The property lies just east of the N Ogden Avenue corridor, which has seen other large developments in recent years, such as the newly completed West End on Fulton and the 1400 W Randolph Street, currently under construction. Any future residents, tenants, or visitors will find nearby bus access for Route 65 via a seven-minute walk northeast to Grand & Ogden. Additional service for Route 9 is available via a nine-minute walk west to Ashland & Carroll. Lastly, stops for Route 20 are located via a 10-minute walk south to the Madison & Throop and Madison & Racine intersections.
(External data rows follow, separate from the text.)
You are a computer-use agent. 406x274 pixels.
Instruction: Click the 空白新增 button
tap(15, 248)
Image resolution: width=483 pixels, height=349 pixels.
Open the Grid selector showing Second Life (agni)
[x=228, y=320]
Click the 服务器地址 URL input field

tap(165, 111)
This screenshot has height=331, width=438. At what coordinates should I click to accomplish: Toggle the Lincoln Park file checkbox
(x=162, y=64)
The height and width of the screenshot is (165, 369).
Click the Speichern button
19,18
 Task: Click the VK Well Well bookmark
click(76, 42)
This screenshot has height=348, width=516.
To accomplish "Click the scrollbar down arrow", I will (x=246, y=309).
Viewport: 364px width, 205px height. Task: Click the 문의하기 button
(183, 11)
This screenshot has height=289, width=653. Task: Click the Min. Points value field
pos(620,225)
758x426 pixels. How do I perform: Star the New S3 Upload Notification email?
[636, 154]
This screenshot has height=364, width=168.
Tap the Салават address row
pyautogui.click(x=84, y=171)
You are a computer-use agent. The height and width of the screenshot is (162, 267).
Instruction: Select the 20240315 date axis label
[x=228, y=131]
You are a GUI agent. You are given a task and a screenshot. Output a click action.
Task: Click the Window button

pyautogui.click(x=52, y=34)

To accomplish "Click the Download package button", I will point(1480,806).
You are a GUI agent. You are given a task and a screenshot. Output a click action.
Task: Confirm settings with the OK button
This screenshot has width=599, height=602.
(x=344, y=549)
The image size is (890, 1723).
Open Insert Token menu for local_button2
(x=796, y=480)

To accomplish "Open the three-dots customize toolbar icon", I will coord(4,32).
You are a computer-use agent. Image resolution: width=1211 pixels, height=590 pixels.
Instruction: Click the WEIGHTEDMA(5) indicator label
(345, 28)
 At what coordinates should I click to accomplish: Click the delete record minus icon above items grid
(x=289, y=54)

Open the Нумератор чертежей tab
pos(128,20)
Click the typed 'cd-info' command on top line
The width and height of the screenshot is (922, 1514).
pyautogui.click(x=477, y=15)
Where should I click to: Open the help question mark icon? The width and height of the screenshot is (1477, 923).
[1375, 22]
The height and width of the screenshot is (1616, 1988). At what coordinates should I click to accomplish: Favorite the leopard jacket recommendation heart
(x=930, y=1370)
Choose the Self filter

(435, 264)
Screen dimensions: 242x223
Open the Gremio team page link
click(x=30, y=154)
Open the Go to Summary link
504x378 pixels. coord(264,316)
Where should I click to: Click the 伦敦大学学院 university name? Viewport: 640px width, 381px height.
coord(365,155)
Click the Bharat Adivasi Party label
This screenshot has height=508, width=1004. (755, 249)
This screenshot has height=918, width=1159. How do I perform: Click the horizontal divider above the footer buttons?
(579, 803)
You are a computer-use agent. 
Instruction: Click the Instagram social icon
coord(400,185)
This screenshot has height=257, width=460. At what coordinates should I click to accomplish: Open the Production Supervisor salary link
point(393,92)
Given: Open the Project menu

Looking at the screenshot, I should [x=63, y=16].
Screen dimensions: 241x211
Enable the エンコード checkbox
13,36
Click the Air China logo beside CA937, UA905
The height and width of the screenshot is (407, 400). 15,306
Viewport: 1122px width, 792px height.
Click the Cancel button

The CTA L is also in close proximity, with the Green and Pink Lines at Ashland station via a 10-minute walk southwest and Morgan station via a 10-minute walk southeast. The Blue Line at Grand station is slightly further, available via a 17-minute walk northeast.
Heneghan Wrecking & Excavating is the demolition contractor for the mill. Power Construction is also shown on the surrounding fencing, though the February demolition had not mentioned the exact role of the company. No additional permits have yet been filed or issued for the former mill, though further details may be released in the next couple years as plans progress for the adjacent 1200 W Carroll Avenue.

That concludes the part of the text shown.